- Task prompt -
Give back every record exactly.

- Provided records -
= = = =

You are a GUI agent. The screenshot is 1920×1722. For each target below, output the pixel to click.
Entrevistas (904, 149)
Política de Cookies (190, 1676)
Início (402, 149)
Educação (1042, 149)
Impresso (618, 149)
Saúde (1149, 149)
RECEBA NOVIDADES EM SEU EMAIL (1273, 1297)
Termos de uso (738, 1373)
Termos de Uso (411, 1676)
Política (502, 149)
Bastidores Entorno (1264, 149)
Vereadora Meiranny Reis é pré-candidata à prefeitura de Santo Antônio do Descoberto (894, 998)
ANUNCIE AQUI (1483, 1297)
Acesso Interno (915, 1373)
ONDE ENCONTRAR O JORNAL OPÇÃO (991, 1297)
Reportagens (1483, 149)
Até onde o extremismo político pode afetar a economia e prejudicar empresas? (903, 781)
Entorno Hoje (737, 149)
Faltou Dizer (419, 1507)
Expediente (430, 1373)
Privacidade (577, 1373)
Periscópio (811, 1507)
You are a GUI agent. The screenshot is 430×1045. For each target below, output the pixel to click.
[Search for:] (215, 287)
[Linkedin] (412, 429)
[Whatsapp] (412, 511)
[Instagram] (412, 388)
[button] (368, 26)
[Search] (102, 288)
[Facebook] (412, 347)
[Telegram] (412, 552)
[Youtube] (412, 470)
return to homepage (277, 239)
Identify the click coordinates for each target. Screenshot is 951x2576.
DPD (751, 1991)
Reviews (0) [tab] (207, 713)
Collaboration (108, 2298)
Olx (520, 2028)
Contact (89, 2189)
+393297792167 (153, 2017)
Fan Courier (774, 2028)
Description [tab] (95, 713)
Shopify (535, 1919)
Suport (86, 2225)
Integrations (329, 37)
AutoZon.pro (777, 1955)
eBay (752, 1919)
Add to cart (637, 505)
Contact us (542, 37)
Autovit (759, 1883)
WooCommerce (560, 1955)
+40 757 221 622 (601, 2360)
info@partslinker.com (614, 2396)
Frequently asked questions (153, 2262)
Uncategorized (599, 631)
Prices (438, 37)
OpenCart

= = = =

- Answer area -
You are a GUI agent. The screenshot is 1920×1722. For each target below, output the pixel to click.
Entrevistas (904, 149)
Política de Cookies (190, 1676)
Início (402, 149)
Educação (1042, 149)
Impresso (618, 149)
Saúde (1149, 149)
RECEBA NOVIDADES EM SEU EMAIL (1273, 1297)
Termos de uso (738, 1373)
Termos de Uso (411, 1676)
Política (502, 149)
Bastidores Entorno (1264, 149)
Vereadora Meiranny Reis é pré-candidata à prefeitura de Santo Antônio do Descoberto (894, 998)
ANUNCIE AQUI (1483, 1297)
Acesso Interno (915, 1373)
ONDE ENCONTRAR O JORNAL OPÇÃO (991, 1297)
Reportagens (1483, 149)
Até onde o extremismo político pode afetar a economia e prejudicar empresas? (903, 781)
Entorno Hoje (737, 149)
Faltou Dizer (419, 1507)
Expediente (430, 1373)
Privacidade (577, 1373)
Periscópio (811, 1507)
You are a GUI agent. The screenshot is 430×1045. For each target below, output the pixel to click.
[Search for:] (215, 287)
[Linkedin] (412, 429)
[Whatsapp] (412, 511)
[Instagram] (412, 388)
[button] (368, 26)
[Search] (102, 288)
[Facebook] (412, 347)
[Telegram] (412, 552)
[Youtube] (412, 470)
return to homepage (277, 239)
Identify the click coordinates for each target. Screenshot is 951x2576.
DPD (751, 1991)
Reviews (0) [tab] (207, 713)
Collaboration (108, 2298)
Olx (520, 2028)
Contact (89, 2189)
+393297792167 (153, 2017)
Fan Courier (774, 2028)
Description [tab] (95, 713)
Shopify (535, 1919)
Suport (86, 2225)
Integrations (329, 37)
AutoZon.pro (777, 1955)
eBay (752, 1919)
Add to cart (637, 505)
Contact us (542, 37)
Autovit (759, 1883)
WooCommerce (560, 1955)
+40 757 221 622 (601, 2360)
info@partslinker.com (614, 2396)
Frequently asked questions (153, 2262)
Uncategorized (599, 631)
Prices (438, 37)
OpenCart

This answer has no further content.